The listing below holds a line with "Given: Click the exit button" and a later line with "The height and width of the screenshot is (461, 584).". Write out those two lines and every line between them, exactly, and nothing else.

****

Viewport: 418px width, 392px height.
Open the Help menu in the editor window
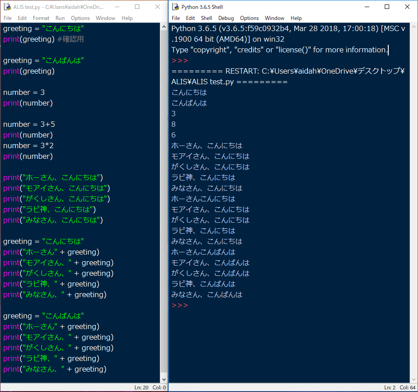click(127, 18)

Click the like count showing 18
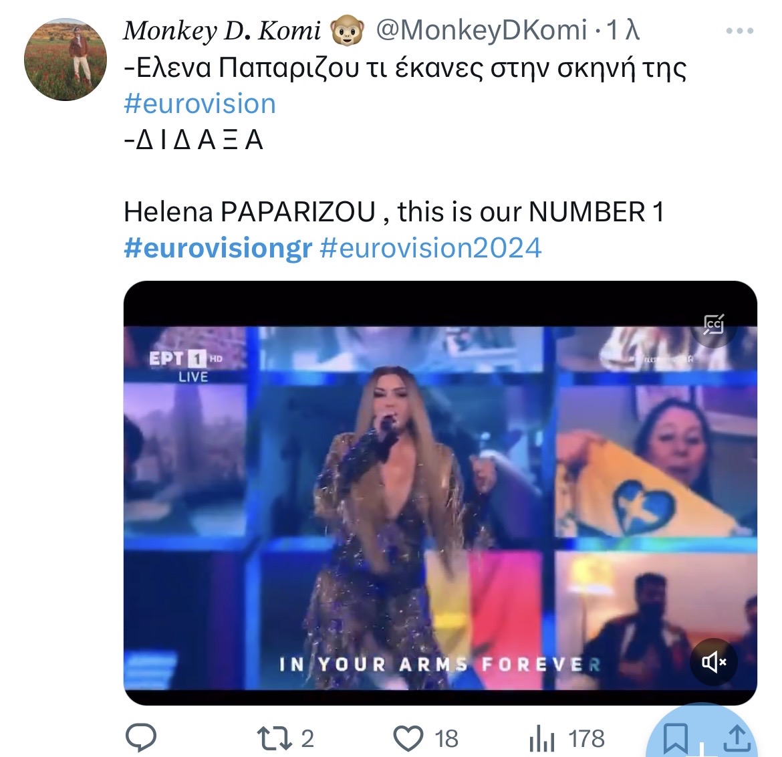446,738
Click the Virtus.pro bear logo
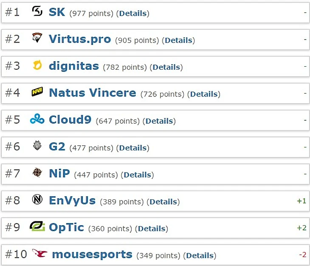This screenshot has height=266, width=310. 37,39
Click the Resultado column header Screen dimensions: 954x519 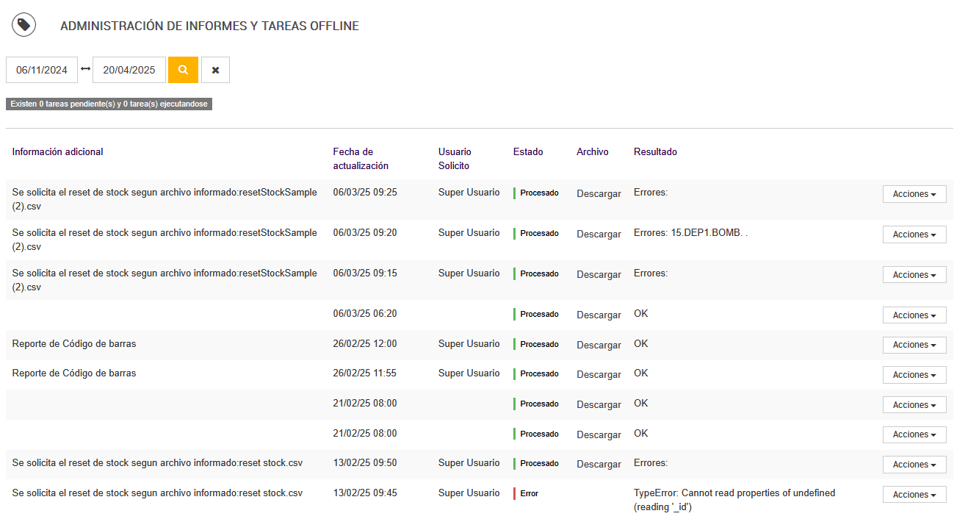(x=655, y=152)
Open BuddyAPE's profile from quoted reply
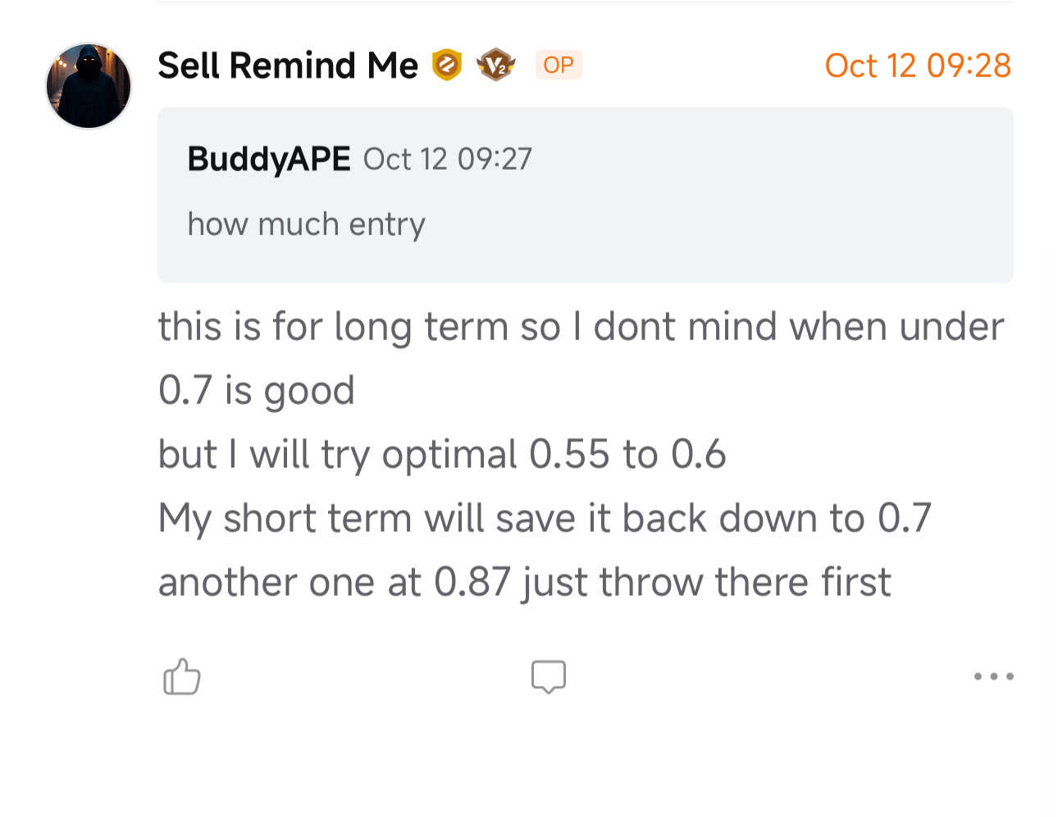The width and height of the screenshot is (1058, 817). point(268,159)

****

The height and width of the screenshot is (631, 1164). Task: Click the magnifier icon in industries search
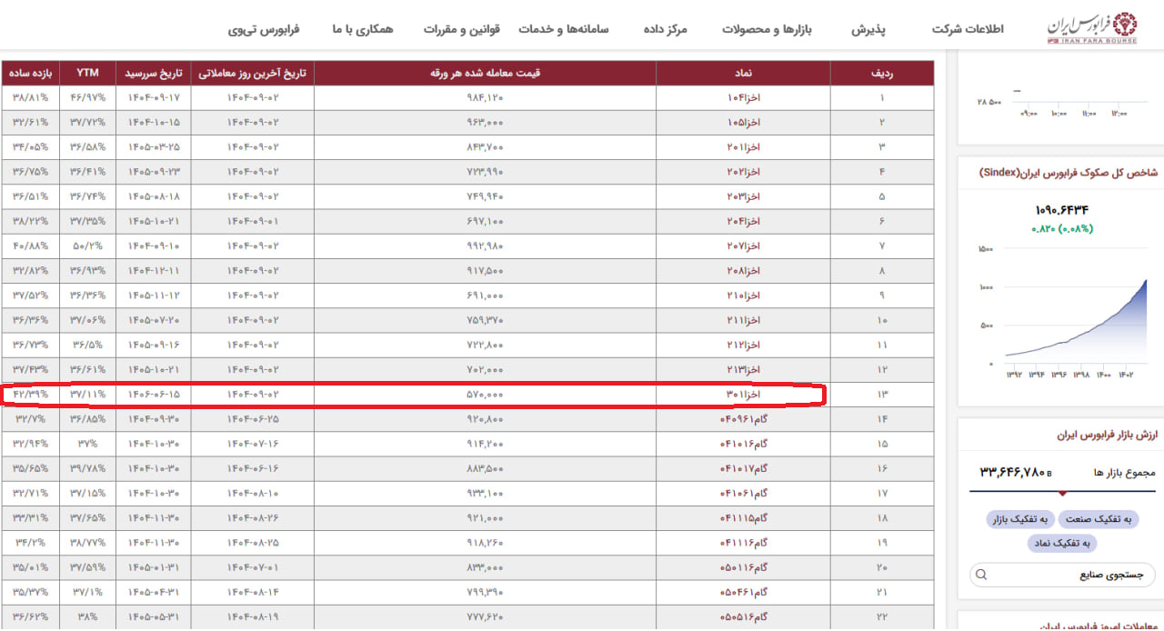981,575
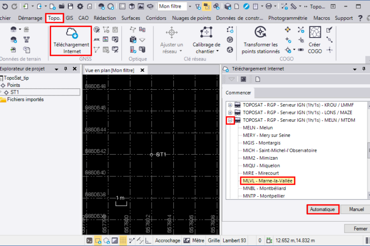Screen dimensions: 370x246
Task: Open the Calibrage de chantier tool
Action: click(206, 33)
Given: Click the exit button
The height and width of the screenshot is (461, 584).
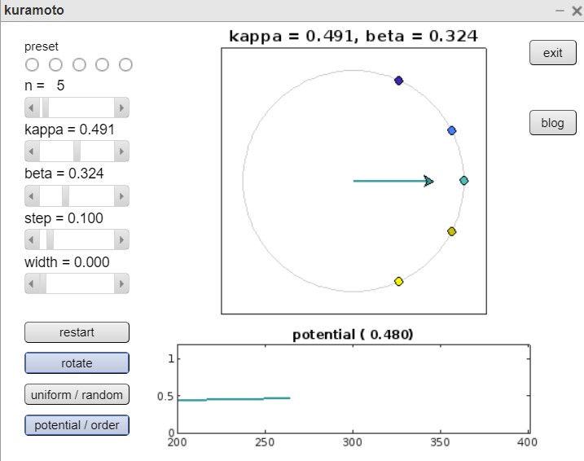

****

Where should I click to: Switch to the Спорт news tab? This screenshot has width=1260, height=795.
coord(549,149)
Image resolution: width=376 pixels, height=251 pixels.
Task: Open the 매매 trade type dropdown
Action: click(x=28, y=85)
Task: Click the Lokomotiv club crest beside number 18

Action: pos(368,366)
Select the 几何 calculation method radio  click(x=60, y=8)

****

■ **Expected output**:
Given: Click the exit button
The height and width of the screenshot is (461, 584).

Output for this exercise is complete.